幸運の影には闘病生活があったということになります。
戦争が終わって
国中が復興の活気で満ちた時代でした。
(茨木のり子は1926年生まれです。)
◇
「二十歳が敗戦」だった茨木のり子より
少し若い岸田衿子もまた
戦争によって青春を奪われた世代に属していますが
彼女にはもう一つの大きな悲しみの事件が
戦争中に起こりました。
母・秋子の死です。
◇
忘れた秋
母 秋子(ときこ)に
どうしてあの人はここにいるのだろう
私たちといっしょにこの夜明け
昨日より大きくなった月の下に
昨日と同じ寝床(ねどこ)の上に
なぜこの人はたった今
息をしなくなったのだろう
私たちがふと話しやんだ時のように
また昨日すやすや眠(ねむ)っていたように
もうあなたは話してはいけないと
誰がこの人に告げるのだろう
きっと私たちより早く知りたいのに
昨日よりもっと静かなこの人は
どうしてまだここにいるのだろう
私たちといっしょの月のいい晩に
(童話屋「いそがなくてもいいんだよ」より。原文のルビはパーレンで示しました。編者。
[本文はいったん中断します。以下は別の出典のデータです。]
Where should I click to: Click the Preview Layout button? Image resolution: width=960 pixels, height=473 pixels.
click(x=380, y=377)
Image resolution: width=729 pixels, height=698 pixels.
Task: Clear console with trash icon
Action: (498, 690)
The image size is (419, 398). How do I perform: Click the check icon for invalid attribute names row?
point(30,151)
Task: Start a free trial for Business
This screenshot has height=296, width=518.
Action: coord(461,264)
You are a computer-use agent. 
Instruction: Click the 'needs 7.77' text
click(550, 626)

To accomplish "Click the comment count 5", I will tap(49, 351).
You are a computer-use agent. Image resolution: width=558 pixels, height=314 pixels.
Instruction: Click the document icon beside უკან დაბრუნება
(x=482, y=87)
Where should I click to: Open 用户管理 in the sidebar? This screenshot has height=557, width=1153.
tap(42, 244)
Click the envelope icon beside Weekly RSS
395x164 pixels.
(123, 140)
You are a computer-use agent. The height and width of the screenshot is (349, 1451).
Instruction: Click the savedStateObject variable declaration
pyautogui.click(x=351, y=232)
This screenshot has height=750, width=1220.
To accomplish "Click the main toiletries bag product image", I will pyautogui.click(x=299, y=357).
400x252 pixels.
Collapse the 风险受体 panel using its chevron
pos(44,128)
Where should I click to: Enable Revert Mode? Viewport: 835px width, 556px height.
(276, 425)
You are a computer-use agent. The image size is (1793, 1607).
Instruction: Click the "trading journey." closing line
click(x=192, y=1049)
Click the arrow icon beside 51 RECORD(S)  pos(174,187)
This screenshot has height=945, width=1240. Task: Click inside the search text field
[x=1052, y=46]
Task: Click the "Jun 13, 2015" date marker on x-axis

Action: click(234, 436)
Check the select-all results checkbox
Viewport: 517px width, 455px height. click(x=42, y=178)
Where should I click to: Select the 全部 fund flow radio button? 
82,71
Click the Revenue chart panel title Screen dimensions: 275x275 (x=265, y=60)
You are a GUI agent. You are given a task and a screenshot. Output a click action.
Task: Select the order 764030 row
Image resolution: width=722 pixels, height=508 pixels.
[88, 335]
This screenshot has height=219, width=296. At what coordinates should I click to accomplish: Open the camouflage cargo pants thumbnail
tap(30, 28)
)
◇
この詩は
1955年発行の第1詩集「忘れた秋」(書肆ユリイカ)のタイトル詩です。
衿子の母・秋子は
1942年(昭和17年)に亡くなりました。
戦争の最中の死を
娘は初めて言葉にして悼んだもののようですが
作られたのが死の直後なのか
戦後のことなのか
詩集が発行されたころなのかわかりません。
詩の同人誌「櫂」への参加は
1965年でした。
幼なじみであった谷川俊太郎と結婚したのは1954年(から1956年まで)でしたから
谷川俊太郎との生別が
この詩の背後にあったことも考えられます。
◇
秋子の死が
衿子が画家になる道を断念した背景にあったかどうかは明らかではありませんが
直接的な理由ではなくとも
何らか関わりがあったことも想像できることです。
このことはまた、
死をみつめた時間も長かったろう
――と茨木のり子が岸田衿子についてコメントしたとき
詩人本人が自らの死と対峙したという意味を超えて
秋子の死を視界に入れていたという想像へとつながってゆきます。
◇
途中ですが
今回はここまで。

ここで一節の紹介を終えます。